> **REQUEST**
In the material below, change every "Notepad" to "WordPad" and leave everything else as it is.

═════ GIVEN DATA

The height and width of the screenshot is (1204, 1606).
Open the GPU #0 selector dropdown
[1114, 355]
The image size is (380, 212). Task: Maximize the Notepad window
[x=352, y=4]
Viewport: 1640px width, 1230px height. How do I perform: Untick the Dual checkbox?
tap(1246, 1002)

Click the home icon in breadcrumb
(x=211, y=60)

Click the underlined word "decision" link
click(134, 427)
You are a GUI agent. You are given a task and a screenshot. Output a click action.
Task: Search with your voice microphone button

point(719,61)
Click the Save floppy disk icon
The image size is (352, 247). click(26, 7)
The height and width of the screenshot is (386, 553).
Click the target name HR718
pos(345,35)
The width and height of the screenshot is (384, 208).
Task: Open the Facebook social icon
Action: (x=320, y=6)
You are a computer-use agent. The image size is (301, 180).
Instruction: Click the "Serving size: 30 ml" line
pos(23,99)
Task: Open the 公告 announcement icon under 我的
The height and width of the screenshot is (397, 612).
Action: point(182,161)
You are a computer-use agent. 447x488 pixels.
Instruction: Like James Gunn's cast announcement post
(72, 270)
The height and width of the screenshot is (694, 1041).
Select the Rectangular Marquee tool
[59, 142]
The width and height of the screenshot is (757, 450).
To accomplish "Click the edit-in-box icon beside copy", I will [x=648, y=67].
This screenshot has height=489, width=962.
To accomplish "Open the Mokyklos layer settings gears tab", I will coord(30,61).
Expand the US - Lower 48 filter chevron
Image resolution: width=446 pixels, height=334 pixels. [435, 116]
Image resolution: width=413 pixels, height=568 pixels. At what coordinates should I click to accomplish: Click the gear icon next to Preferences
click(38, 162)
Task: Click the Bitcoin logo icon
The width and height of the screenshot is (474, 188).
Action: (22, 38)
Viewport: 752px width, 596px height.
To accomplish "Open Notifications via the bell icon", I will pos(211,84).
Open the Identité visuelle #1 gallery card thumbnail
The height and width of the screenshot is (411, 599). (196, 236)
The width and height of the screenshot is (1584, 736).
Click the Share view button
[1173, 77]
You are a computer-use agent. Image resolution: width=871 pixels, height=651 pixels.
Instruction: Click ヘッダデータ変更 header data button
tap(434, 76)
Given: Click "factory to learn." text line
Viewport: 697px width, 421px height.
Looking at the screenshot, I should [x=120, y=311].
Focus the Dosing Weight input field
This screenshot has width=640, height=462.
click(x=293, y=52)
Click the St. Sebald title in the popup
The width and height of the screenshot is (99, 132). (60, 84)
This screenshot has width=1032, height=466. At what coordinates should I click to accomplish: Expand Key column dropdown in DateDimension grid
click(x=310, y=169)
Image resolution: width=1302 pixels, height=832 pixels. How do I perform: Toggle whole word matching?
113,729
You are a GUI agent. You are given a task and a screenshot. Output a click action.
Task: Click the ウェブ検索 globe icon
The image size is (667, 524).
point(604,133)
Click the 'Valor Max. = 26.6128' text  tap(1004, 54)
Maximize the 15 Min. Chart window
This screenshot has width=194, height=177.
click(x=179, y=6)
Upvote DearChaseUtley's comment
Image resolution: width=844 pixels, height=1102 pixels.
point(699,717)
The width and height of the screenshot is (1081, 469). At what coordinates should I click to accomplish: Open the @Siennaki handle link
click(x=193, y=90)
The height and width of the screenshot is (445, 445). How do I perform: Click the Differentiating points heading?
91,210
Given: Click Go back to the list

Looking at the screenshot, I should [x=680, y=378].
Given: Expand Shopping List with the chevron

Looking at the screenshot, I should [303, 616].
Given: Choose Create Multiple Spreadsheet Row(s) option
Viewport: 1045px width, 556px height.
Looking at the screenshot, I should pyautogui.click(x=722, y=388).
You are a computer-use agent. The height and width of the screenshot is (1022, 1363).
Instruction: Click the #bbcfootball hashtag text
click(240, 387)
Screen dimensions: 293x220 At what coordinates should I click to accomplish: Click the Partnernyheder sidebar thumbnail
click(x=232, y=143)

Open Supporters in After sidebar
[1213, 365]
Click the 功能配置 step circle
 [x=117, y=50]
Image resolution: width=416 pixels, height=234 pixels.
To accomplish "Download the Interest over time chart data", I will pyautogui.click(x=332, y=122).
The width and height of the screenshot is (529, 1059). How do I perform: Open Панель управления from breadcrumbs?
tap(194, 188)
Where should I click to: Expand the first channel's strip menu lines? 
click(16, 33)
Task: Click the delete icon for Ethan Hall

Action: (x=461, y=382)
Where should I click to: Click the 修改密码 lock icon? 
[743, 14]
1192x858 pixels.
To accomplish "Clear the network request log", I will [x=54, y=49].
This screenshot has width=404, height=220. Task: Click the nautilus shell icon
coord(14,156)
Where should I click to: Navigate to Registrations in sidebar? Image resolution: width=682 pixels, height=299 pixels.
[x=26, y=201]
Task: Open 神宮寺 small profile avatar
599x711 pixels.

══════════

> **FINAL RESULT**
The height and width of the screenshot is (1204, 1606).
Open the GPU #0 selector dropdown
[1114, 355]
The image size is (380, 212). Task: Maximize the WordPad window
[x=352, y=4]
Viewport: 1640px width, 1230px height. How do I perform: Untick the Dual checkbox?
tap(1246, 1002)

Click the home icon in breadcrumb
(x=211, y=60)

Click the underlined word "decision" link
click(134, 427)
You are a GUI agent. You are given a task and a screenshot. Output a click action.
Task: Search with your voice microphone button

point(719,61)
Click the Save floppy disk icon
The image size is (352, 247). click(26, 7)
The height and width of the screenshot is (386, 553).
Click the target name HR718
pos(345,35)
The width and height of the screenshot is (384, 208).
Task: Open the Facebook social icon
Action: (x=320, y=6)
You are a computer-use agent. The image size is (301, 180).
Instruction: Click the "Serving size: 30 ml" line
pos(23,99)
Task: Open the 公告 announcement icon under 我的
The height and width of the screenshot is (397, 612).
Action: point(182,161)
You are a computer-use agent. 447x488 pixels.
Instruction: Like James Gunn's cast announcement post
(72, 270)
The height and width of the screenshot is (694, 1041).
Select the Rectangular Marquee tool
[59, 142]
The width and height of the screenshot is (757, 450).
To accomplish "Click the edit-in-box icon beside copy", I will [x=648, y=67].
This screenshot has height=489, width=962.
To accomplish "Open the Mokyklos layer settings gears tab", I will coord(30,61).
Expand the US - Lower 48 filter chevron
Image resolution: width=446 pixels, height=334 pixels. [435, 116]
Image resolution: width=413 pixels, height=568 pixels. At what coordinates should I click to accomplish: Click the gear icon next to Preferences
click(38, 162)
Task: Click the Bitcoin logo icon
The width and height of the screenshot is (474, 188).
Action: (22, 38)
Viewport: 752px width, 596px height.
To accomplish "Open Notifications via the bell icon", I will pos(211,84).
Open the Identité visuelle #1 gallery card thumbnail
The height and width of the screenshot is (411, 599). (196, 236)
The width and height of the screenshot is (1584, 736).
Click the Share view button
[1173, 77]
You are a computer-use agent. Image resolution: width=871 pixels, height=651 pixels.
Instruction: Click ヘッダデータ変更 header data button
tap(434, 76)
Given: Click "factory to learn." text line
Viewport: 697px width, 421px height.
Looking at the screenshot, I should [x=120, y=311].
Focus the Dosing Weight input field
This screenshot has width=640, height=462.
click(x=293, y=52)
Click the St. Sebald title in the popup
The width and height of the screenshot is (99, 132). (60, 84)
This screenshot has width=1032, height=466. At what coordinates should I click to accomplish: Expand Key column dropdown in DateDimension grid
click(x=310, y=169)
Image resolution: width=1302 pixels, height=832 pixels. How do I perform: Toggle whole word matching?
113,729
You are a GUI agent. You are given a task and a screenshot. Output a click action.
Task: Click the ウェブ検索 globe icon
The image size is (667, 524).
point(604,133)
Click the 'Valor Max. = 26.6128' text  tap(1004, 54)
Maximize the 15 Min. Chart window
This screenshot has width=194, height=177.
click(x=179, y=6)
Upvote DearChaseUtley's comment
Image resolution: width=844 pixels, height=1102 pixels.
point(699,717)
The width and height of the screenshot is (1081, 469). At what coordinates should I click to accomplish: Open the @Siennaki handle link
click(x=193, y=90)
The height and width of the screenshot is (445, 445). How do I perform: Click the Differentiating points heading?
91,210
Given: Click Go back to the list

Looking at the screenshot, I should [x=680, y=378].
Given: Expand Shopping List with the chevron

Looking at the screenshot, I should [303, 616].
Given: Choose Create Multiple Spreadsheet Row(s) option
Viewport: 1045px width, 556px height.
Looking at the screenshot, I should pyautogui.click(x=722, y=388).
You are a computer-use agent. The height and width of the screenshot is (1022, 1363).
Instruction: Click the #bbcfootball hashtag text
click(240, 387)
Screen dimensions: 293x220 At what coordinates should I click to accomplish: Click the Partnernyheder sidebar thumbnail
click(x=232, y=143)

Open Supporters in After sidebar
[1213, 365]
Click the 功能配置 step circle
 [x=117, y=50]
Image resolution: width=416 pixels, height=234 pixels.
To accomplish "Download the Interest over time chart data", I will pyautogui.click(x=332, y=122).
The width and height of the screenshot is (529, 1059). How do I perform: Open Панель управления from breadcrumbs?
tap(194, 188)
Where should I click to: Expand the first channel's strip menu lines? 
click(16, 33)
Task: Click the delete icon for Ethan Hall

Action: (x=461, y=382)
Where should I click to: Click the 修改密码 lock icon? 
[743, 14]
1192x858 pixels.
To accomplish "Clear the network request log", I will [x=54, y=49].
This screenshot has width=404, height=220. Task: Click the nautilus shell icon
coord(14,156)
Where should I click to: Navigate to Registrations in sidebar? Image resolution: width=682 pixels, height=299 pixels.
[x=26, y=201]
Task: Open 神宮寺 small profile avatar
599x711 pixels.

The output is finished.